To make that happen, she partnered with MGH’s Kerry Reynolds, MD, clinical director of inpatient oncology, to create the Severe Immunotherapy Complications Service (SICE) in 2017. “We can move extremely quickly, running diagnostics,” Villani says. “We are capable of catching patients very rapidly.” A multidisciplinary team can then be activated to manage those complications. 

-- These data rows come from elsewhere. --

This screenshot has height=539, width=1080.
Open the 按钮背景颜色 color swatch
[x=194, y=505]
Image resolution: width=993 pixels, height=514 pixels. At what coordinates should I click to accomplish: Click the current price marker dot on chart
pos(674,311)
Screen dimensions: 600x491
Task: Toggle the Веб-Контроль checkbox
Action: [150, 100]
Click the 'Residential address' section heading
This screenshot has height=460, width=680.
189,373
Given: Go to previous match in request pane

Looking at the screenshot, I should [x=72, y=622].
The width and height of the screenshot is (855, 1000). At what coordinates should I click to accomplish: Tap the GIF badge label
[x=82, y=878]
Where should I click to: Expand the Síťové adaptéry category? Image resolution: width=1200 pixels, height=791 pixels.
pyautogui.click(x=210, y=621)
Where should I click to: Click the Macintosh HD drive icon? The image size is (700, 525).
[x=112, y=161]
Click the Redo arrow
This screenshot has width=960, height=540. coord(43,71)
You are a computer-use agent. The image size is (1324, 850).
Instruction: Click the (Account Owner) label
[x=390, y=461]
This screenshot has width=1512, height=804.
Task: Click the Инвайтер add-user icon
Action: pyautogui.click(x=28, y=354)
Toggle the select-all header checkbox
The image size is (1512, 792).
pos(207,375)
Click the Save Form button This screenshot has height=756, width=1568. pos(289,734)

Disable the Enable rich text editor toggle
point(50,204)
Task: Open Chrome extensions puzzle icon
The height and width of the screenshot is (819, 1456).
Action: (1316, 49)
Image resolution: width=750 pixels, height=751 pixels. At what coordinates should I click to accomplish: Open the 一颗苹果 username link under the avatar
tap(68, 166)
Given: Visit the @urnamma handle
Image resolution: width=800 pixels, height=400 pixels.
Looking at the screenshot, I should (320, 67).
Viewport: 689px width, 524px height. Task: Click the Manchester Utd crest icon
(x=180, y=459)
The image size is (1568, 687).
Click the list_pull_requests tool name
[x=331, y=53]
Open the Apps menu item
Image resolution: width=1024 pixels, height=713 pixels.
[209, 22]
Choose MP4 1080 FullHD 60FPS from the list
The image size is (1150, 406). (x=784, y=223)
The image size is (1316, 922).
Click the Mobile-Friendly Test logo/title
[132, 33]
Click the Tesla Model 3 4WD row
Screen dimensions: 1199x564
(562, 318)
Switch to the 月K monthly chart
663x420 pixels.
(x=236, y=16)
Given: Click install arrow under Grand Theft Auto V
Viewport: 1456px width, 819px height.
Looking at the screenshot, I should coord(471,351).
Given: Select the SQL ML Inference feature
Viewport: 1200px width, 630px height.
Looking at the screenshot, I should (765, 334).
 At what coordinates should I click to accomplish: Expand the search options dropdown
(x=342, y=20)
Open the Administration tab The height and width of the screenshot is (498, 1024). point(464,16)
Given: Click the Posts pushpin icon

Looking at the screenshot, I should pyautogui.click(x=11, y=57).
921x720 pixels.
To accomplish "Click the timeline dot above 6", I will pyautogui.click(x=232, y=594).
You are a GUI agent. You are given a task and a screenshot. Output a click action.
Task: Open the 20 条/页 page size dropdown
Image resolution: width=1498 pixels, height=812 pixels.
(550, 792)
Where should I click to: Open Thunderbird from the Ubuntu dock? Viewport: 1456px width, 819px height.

The Villani team, though, has bigger goals. Using tissue samples collected from SICE patients with their permission, the lab, with funding from the Damon Runyon Cancer Research Foundation, uses single-cell genomics and big data to find better diagnostics and treatments. “We can now measure genomic material, RNA and DNA, in multiple measurements at scale—thousands of parameters in one cell, for over 20,000 cells at a time,” she says. Her team then uses advanced computational techniques to mine this massive amount of data to identify unique patterns. “We use technologies to identify how a cell is wired, to explain toxicity,” she says. “We are trying to find therapeutic targets without using steroids, without impacting antitumor response.”

Her lab has identified groups of “guilty” cells in tissues that are enriched with different toxicities. Several studies are underway, which may lead to clinical trials. “I am confident we will find solutions,” says Villani. “There are definitely clear signals. We are moving at a pace not possible 10 or even five years ago.” How confident? Says Villani, “I am putting my career on the line.”